# My pond pics



## Barb (Jun 25, 2006)

I posted these in my intro, but maybe this is where I should have posted them instead?? I will just go ahead and post them here, too. :smile: 

I dug the whole pond entirely by myself. I'm not sure what was hardest, digging the hole (2 1/2' deep at it's deepest) or LINING it. OMG, that rubber liner was a challenge putting in that hole.  My husband was amazed at my pond, and has dragged anyone unfortunate enough to stop by into the backyard to see it. I am surprised, because he was against it at first. Now he loves it!

I don't have any recent pics of the pond, but here are some, to give you an idea of what I've got. People who've seen it after seeing pics always say it looks more natural and larger in real life. I hope it's okay to post the pics here:

My pond immediately after it was stocked with our fish, all nice and clear, not like now, lol









Our fish, four shubunkin:









About a month ago, the view from our deck. The water was still clear then.









Again, a month ago, with another of our two outdoor kitties. Neither cat has so far bothered the fish









My little guy. Don't worry, I never leave him unattended outdoors!!
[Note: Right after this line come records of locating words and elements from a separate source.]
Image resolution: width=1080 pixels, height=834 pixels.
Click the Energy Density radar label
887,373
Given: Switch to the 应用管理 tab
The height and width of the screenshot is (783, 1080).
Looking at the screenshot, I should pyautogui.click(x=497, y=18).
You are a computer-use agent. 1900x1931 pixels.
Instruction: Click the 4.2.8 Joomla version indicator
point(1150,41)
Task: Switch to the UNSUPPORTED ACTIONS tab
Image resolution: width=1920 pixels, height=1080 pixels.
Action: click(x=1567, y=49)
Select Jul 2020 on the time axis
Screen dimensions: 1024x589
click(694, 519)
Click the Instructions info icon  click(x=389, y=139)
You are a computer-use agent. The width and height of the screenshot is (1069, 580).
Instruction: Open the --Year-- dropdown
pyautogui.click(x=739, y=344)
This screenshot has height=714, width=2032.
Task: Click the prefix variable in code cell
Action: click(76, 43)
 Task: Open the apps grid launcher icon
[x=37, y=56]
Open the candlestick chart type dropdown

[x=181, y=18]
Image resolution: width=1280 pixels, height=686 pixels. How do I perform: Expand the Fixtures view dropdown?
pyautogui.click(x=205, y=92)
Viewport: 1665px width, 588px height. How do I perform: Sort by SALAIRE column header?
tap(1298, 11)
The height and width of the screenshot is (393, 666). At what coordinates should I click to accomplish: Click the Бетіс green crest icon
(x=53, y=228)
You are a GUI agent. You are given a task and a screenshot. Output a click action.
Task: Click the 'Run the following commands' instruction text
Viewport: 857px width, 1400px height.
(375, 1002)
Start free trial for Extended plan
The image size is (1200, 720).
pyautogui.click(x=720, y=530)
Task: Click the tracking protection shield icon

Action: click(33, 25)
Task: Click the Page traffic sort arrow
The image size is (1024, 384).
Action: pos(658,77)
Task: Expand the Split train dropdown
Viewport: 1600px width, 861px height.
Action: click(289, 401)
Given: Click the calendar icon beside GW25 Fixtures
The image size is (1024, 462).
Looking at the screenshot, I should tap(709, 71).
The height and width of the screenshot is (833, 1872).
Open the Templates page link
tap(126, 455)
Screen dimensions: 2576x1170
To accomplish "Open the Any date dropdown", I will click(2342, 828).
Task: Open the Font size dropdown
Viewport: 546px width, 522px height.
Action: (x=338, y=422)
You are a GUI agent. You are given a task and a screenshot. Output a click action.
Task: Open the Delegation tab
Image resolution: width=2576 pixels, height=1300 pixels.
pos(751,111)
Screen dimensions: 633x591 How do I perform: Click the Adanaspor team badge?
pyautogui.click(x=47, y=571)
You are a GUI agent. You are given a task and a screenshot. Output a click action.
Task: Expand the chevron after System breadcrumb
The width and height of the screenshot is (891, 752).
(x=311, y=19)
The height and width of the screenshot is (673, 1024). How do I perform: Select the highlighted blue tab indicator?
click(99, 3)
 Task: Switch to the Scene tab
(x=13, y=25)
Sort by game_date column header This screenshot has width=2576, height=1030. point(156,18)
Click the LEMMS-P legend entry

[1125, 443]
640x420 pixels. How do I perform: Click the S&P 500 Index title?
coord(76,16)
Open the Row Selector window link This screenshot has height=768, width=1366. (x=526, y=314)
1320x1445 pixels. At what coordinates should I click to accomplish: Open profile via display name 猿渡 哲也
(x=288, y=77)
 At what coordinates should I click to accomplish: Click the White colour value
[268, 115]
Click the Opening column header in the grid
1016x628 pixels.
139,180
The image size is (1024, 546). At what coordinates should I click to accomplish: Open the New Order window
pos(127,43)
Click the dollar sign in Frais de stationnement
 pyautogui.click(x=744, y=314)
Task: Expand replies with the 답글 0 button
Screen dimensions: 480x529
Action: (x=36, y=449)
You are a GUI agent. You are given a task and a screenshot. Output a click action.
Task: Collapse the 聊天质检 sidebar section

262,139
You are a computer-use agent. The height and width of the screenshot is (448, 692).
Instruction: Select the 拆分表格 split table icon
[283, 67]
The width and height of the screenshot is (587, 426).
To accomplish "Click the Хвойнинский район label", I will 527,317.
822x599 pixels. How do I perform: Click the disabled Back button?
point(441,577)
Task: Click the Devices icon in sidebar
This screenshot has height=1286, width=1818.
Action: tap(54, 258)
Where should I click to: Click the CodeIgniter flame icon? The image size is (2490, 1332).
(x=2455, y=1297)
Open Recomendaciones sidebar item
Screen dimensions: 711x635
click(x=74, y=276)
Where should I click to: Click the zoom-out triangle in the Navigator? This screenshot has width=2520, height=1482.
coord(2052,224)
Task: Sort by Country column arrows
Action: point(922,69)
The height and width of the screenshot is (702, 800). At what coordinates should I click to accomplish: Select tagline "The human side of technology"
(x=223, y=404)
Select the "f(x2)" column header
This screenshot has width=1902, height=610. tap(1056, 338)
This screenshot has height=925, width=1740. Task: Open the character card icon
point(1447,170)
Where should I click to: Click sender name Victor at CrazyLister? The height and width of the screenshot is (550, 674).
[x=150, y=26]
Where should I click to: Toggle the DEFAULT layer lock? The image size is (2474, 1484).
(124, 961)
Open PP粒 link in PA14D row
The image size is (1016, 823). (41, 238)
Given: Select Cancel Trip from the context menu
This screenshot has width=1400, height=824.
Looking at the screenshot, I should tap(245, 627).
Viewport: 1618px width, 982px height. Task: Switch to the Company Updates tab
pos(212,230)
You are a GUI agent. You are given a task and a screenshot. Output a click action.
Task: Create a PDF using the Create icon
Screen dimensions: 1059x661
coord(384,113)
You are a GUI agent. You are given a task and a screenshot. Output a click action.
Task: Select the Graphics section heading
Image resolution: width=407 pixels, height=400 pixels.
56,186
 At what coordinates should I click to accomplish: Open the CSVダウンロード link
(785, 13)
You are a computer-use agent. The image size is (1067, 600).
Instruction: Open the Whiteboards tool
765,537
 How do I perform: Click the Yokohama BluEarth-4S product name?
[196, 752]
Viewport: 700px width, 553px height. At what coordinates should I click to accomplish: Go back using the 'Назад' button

One of the many Leopard frogs that moved right in:


----------



## Sprite42 (Mar 10, 2006)

Hey, that is so nice! Now I want one, too!


----------



## piotrkol1 (Jan 12, 2006)

Very nice looking pond!  When I'm older and have a nice house, I'm lookin to get a koi pond.


----------



## Osiris (Jan 18, 2005)

Not too bad at all! thanks for sharing. Thought about installed a UV filter to help clear up the algae water?


----------



## Guest (Jun 28, 2006)

Wow!!! That is absolutely fantastic! Your husband definitely _should_ be proud! Perhaps because I'm in the process of digging one, I understand how much work it is. I can't even imagine having to deal with the liner (I got the pre-formed pond). If mine comes out half as good as your pond, I'll be absolutely thrilled. Bravo!


----------



## ORCA. (Sep 27, 2005)

Kudo's to you that is a stunning pond, how many gallons 
does it hold?


----------



## Christine (Nov 4, 2005)

That is awesome!


----------



## Barb (Jun 25, 2006)

Thank you, everyone! I am not sure how many gallons it holds. It's about 5' x 7', ranging between 18" - 2 1/2' deep. I am thinking around 300. And my next filter and pump will most definitely have a UV filter with it!


----------



## fishfreaks (Jan 19, 2005)

Wow nice work! That looks amazing!


----------



## Guest (Jul 5, 2006)

Your husband let you do all the work? Shame on him. lol Nice pond.


----------